There are many reasons people give their time, treasure and talents to the organizations they love. A significant one is the satisfaction of knowing their aid will provide a path for others to make a difference in the world.
Each year, scholarship recipients have the chance to meet the donors who make a difference in their lives during the Annual Scholarship Luncheon held in early April. More than 200 types of scholarships are available to Newman students.
“Being able to attend Newman and graduate is just so amazing and I’m so proud that I’ve been given the opportunity to do that.”— Alicia Camacho ’19
Alicia Camacho ’19, who obtained her Bachelor of Science in counseling with a concentration in addiction studies, said she was nervous at first to meet the donors of her scholarship. She said she quickly relaxed and was excited to hear her scholarship donors wanted to find out all about how she was making an impact.
“It became so comfortable, I felt like I was talking to my family,” Camacho said. “Just getting to learn about their story and how and why they created the scholarship … and to be able to tell them how much this scholarship helped me attend Newman was an amazing experience.”
Camacho’s scholarship, the Katherine and George B. Collins Endowed Scholarship Fund, was made possible by the children of the scholarship’s late namesake. Mr. Collins was one of the first lay members of the College of Directors.
As a first-generation college student, Camacho said the Collins family has made her and her family’s dreams of graduating from Newman University a reality.

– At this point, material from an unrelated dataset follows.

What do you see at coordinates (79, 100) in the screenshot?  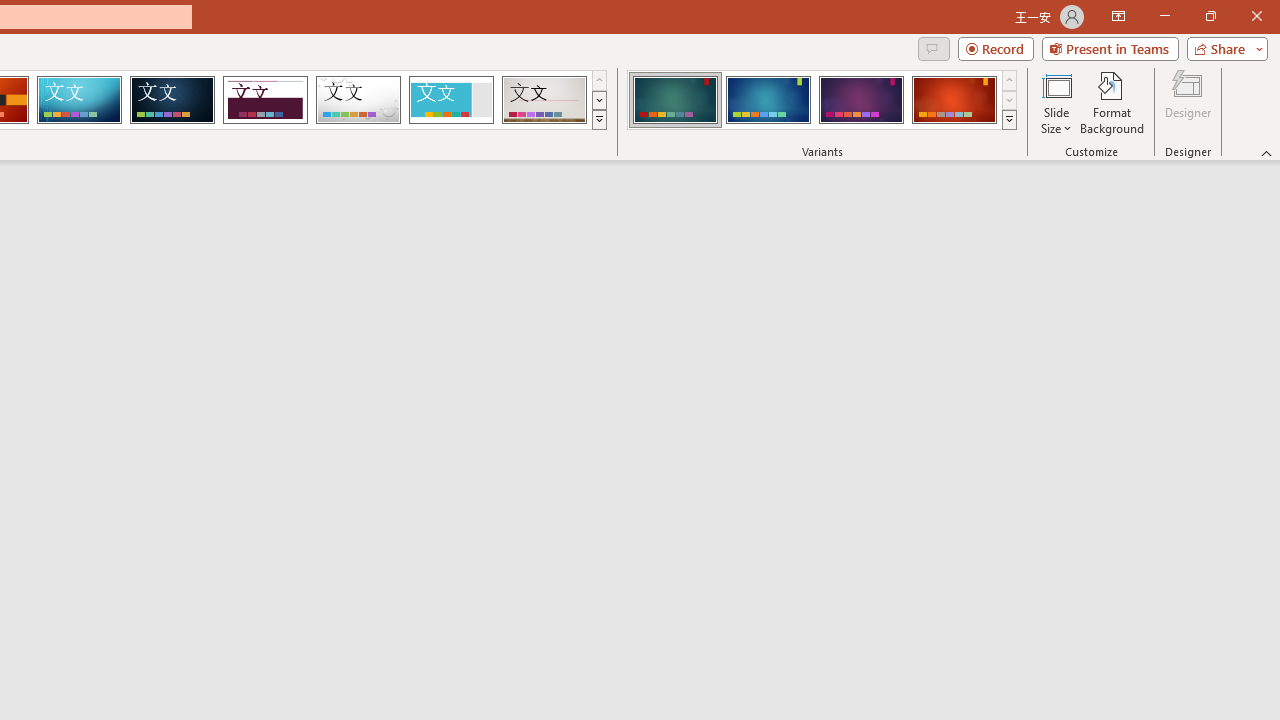 I see `'Circuit Loading Preview...'` at bounding box center [79, 100].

“I think the most exciting thing was to talk to them about how in my family, we didn’t necessarily graduate from high school, let alone go to college,” she said. “For myself, along with my family, being able to attend Newman and graduate is just so amazing and I’m so proud that I’ve been given the opportunity to do that.”
Camacho is not alone in her need for scholarships to attend Newman.

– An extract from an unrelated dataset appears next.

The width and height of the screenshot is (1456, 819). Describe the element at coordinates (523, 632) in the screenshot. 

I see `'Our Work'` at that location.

Senior Dakota Heard said receiving the Cardinal Newman Scholarship was the difference in being able to attend Newman or attending college somewhere else.
“My scholarship means that I can finish with a degree from a private university with zero debt,” he said. “It has set me up to begin a career while not having to worry about if I can pay for school. It is a huge blessing in my life.”
For Monsignor Leon McNeill Scholarship recipient Corby Reddington, his scholarship has meant more than just financial assistance.
“It isn’t just my school, it’s my home — and being here and having my scholarship has taught me a lot,” he said. “The service that my scholarship requires has taught me the value of helping others and contributing to society in a meaningful way. I think that makes my financial aid much more than just a scholarship. It’s also a learning opportunity.”
Ablah Award recipient Amy Emerson ’19 said the banquet gives students the opportunity to give back for all they have been given.
“I think as heavily focused on service as the university is, it’s important to take a moment to thank those who go out of their way to do kind things,” Emerson said. “Every student should take the opportunity when it’s given to say thank you for their scholarships, no matter how big or small.”